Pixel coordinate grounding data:
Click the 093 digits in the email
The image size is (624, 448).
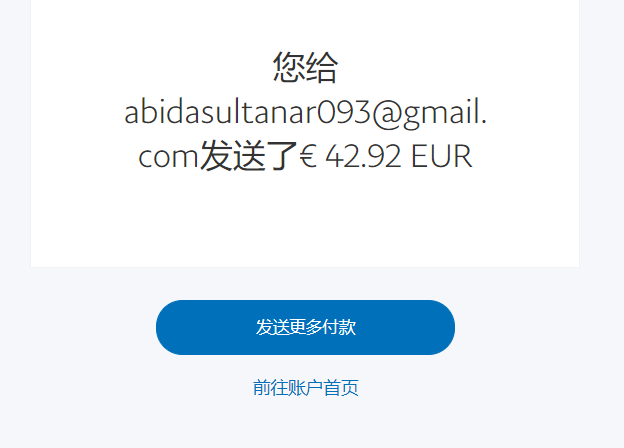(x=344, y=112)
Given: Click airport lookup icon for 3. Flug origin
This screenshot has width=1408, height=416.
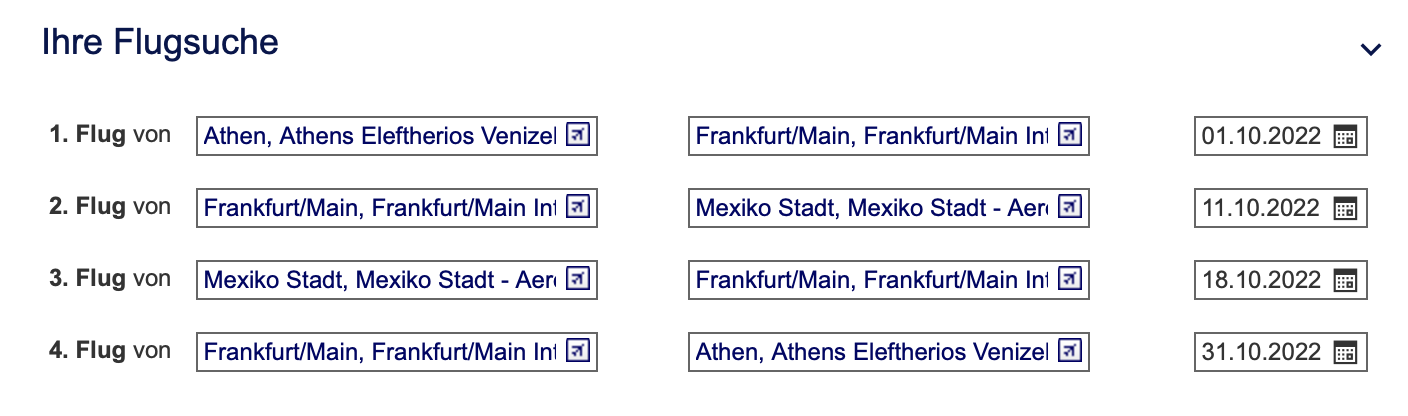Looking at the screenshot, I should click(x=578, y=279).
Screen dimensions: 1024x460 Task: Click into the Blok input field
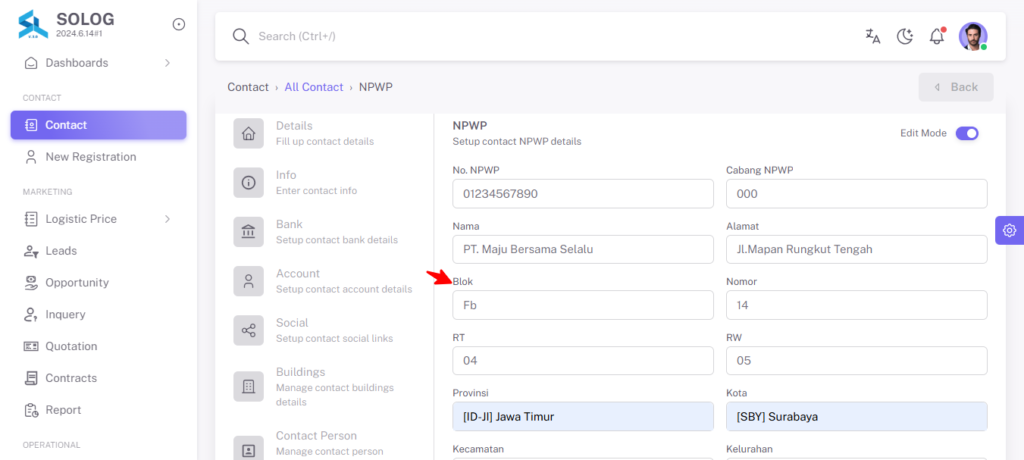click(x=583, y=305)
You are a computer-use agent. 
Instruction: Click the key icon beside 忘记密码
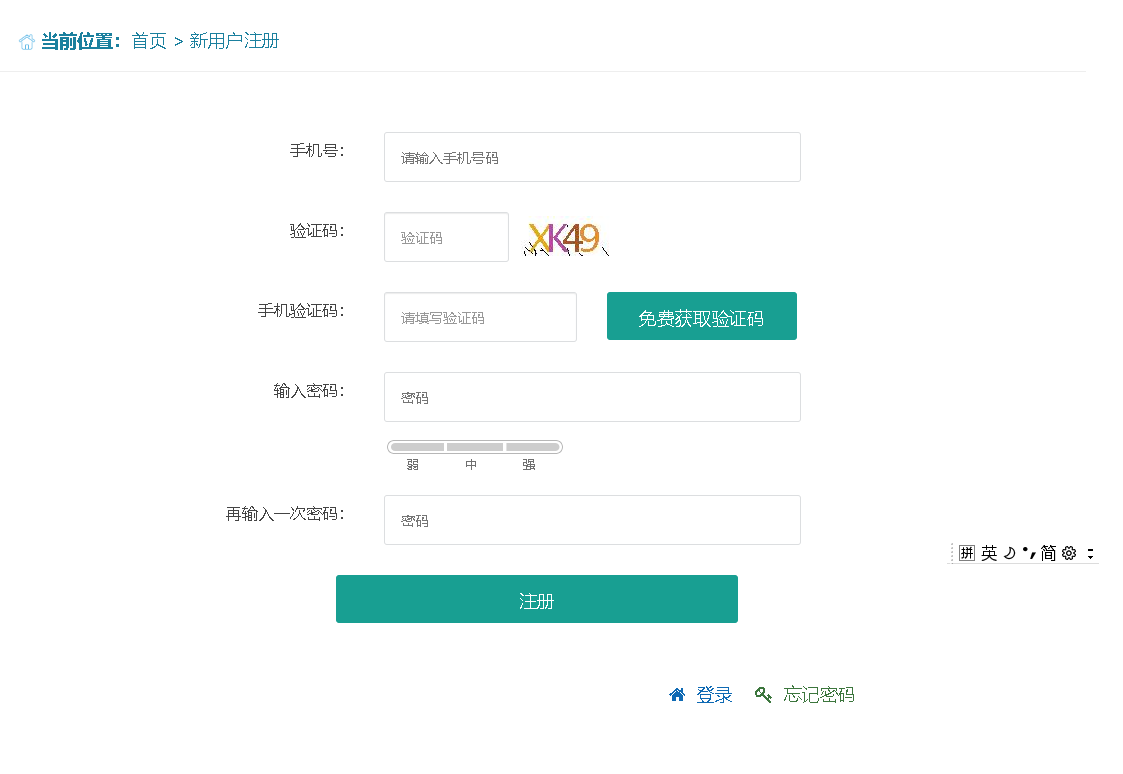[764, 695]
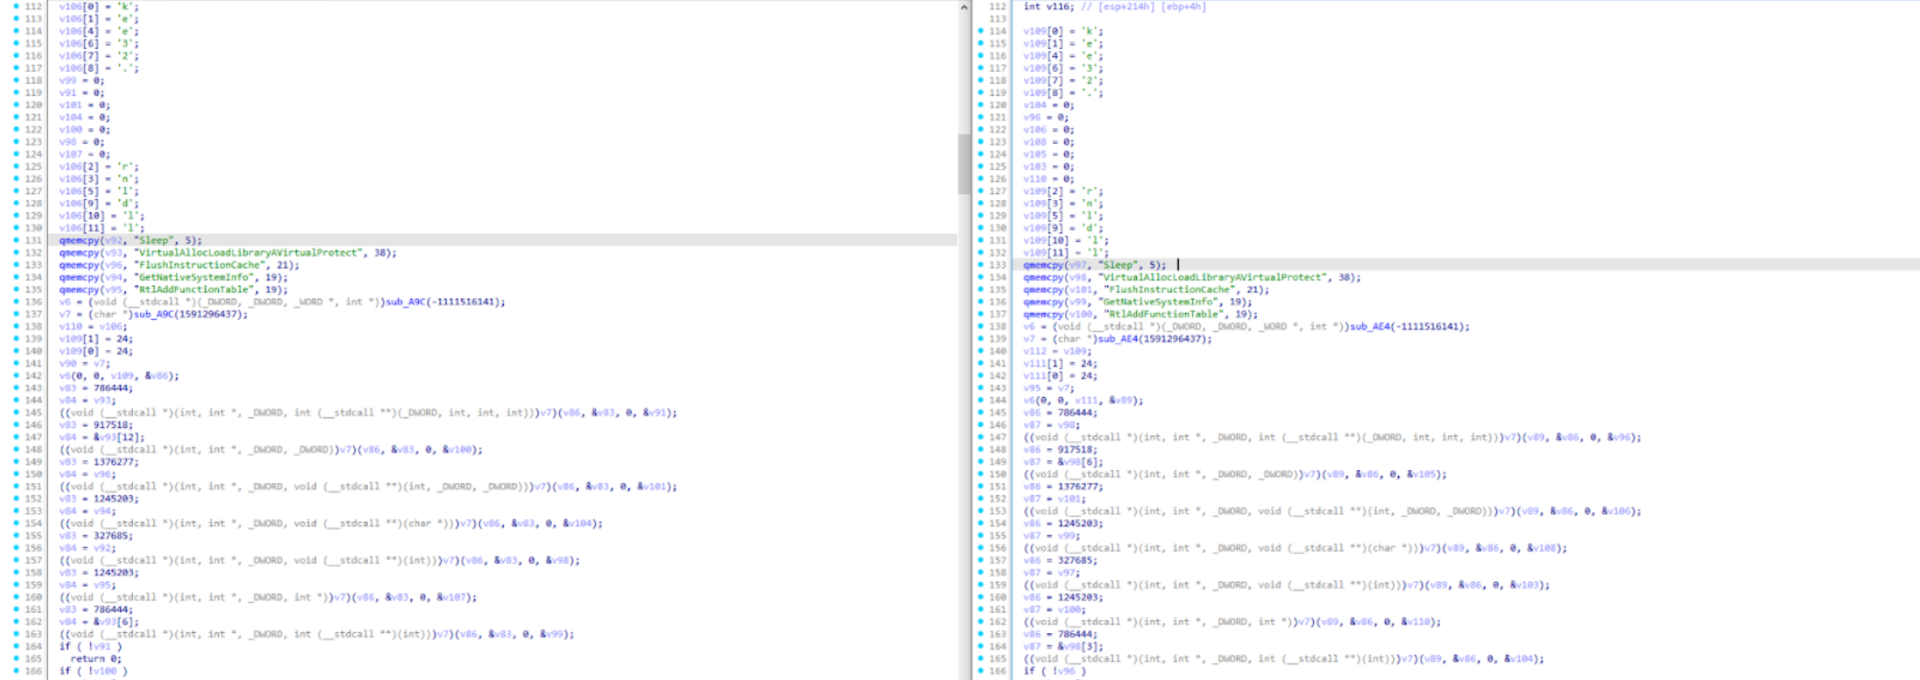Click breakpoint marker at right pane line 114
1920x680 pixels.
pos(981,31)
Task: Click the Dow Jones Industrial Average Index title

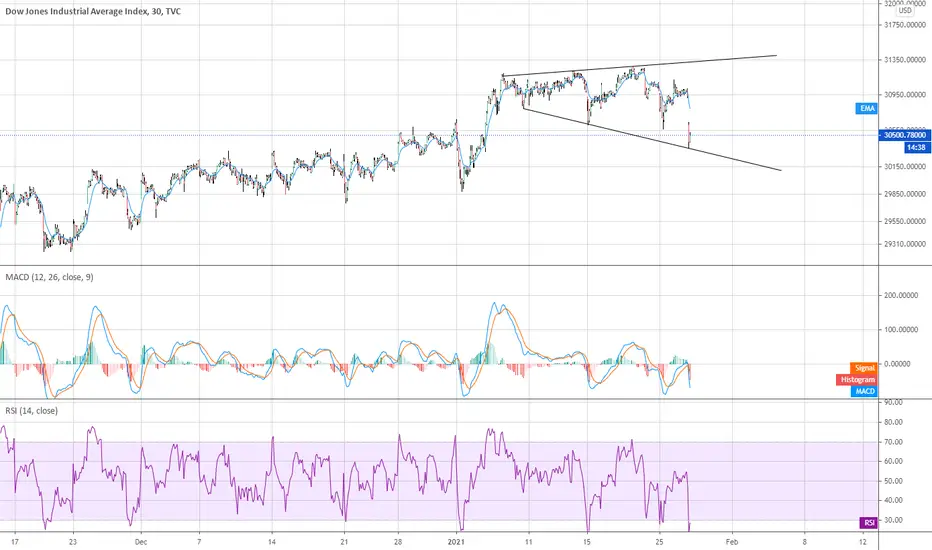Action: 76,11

Task brief: The records above must be printed exactly; the pictures stay out.

Solved exercise:
Click the 093 digits in the email
The image size is (624, 448).
(x=344, y=112)
Given: Click airport lookup icon for 3. Flug origin
This screenshot has width=1408, height=416.
Looking at the screenshot, I should click(x=578, y=279).
Screen dimensions: 1024x460 Task: Click into the Blok input field
click(x=583, y=305)
You are a computer-use agent. 
Instruction: Click the key icon beside 忘记密码
[764, 695]
Click breakpoint marker at right pane line 114
1920x680 pixels.
pos(981,31)
Task: Click the Dow Jones Industrial Average Index title

Action: 76,11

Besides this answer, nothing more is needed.